_Text passage:_
Culture, Shopping & Recreation
UK Museums, Art Galleries, and Festivals
Free UK Museums and Art Funding
The UK has a strong tradition of funding the arts. Commercial art galleries in London and other cities are able to make a profit from selling art, but most cultural organizations largely depend on public funding. Each of the four UK countries has its own council responsible for funding:
The British Council is another important funding source for art in the UK. The council is responsible for educational opportunities and international cultural relations. It is active in 110 countries and territories. The objective of the British Council is not so much to promote UK arts, but more to use it as a way to connect. It supports collaborations between international and British artists and funds exhibitions and events.
One outcome of strong funding for the arts has been to make entry to most national UK museums free. In the museum world, this is quite revolutionary. Since 2001, you can visit the permanent collections of national museums in England, Scotland and Wales (with the exception of temporary exhibitions) free of charge. The Labour government introduced this policy, and it continues to be popular today. There are three national museums in Ireland, and one of them, Belfast’s Ulster Museum, has free entry. In the entire country, there are over 50 national UK museums with free entry.
This policy has had an enormous influence on the popularity of UK museums and, perhaps even more importantly, it has attracted more diverse audiences to UK museums. Visitor numbers to UK museums that charged an entry fee in London prior to 2001 have increased by 150% since entry has been free!
The British Museum
London was once the capital of a vast empire, and it has the museums to prove it. The British Museum, arguably the most famous of all UK museums and one of the most visited museums in the world.

_Written instruction A:_ In the text on UK museums and art funding, in how many countries and territories is the British Council active?
_Written instruction B:_ Reproduce the text on UK museums and art funding word for word, from "This policy has" up to and including "has been free!".
_Written instruction C:_ Pick up the text on UK museums and art funding after its final sentence and carry it forward.

_Record extracts:_
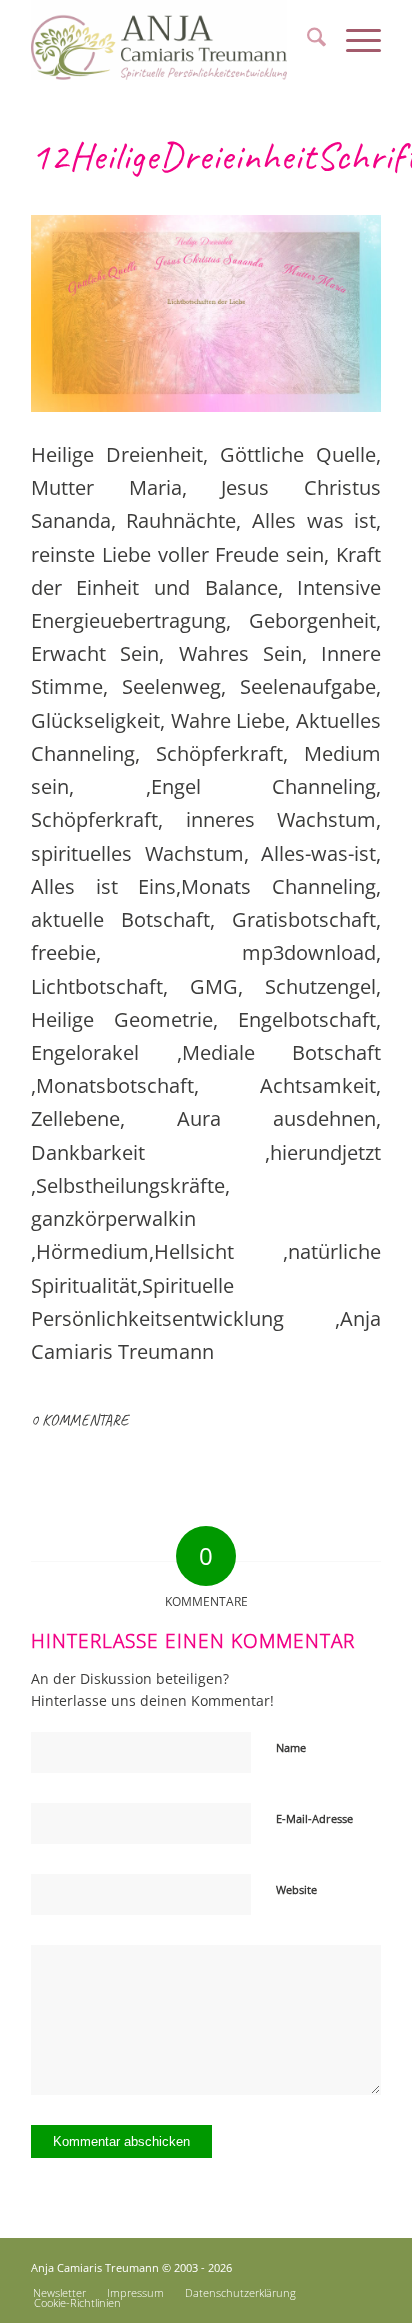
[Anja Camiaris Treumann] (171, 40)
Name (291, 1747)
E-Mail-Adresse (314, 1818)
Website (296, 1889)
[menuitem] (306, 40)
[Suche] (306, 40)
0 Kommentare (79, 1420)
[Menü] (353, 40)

_Final answer A:_ 110 countries and territories

_Final answer B:_
This policy has had an enormous influence on the popularity of UK museums and, perhaps even more importantly, it has attracted more diverse audiences to UK museums. Visitor numbers to UK museums that charged an entry fee in London prior to 2001 have increased by 150% since entry has been free!

_Final answer C:_
The museum exhibits many artifacts, about seven million, which were made to be used in rituals and everyday life, such as teapots and masks. However, you won’t see anyone in the museum trying on a mask, or using a teapot. The standards for preserving those objects at the British Museum are second to none. The staff does an exceptional job caring for and preserving artifacts, meaning the museum's possessions have a long afterlife as artifacts after their days as objects in use are over.
Founded in 1753 and opened to the public in 1759, the British Museum claims to have been the first national public museum. Its collection exhaustively illustrates the history of human culture. Nearly six million visitors each year walk through its galleries and admire gems like the Rosetta Stone.
UK Museums and Art Galleries in London
Culture is abundant across the UK, but the sheer number of museums and art galleries in London alone makes it no secret which city is the protagonist of the UK’s cultural scene. London is the UK’s main cultural artery – no wonder it is so popular as an expat destination. This list of UK museums in the capital is by no means exhaustive; instead, it gives you a taste of just how much art and culture you can find in London.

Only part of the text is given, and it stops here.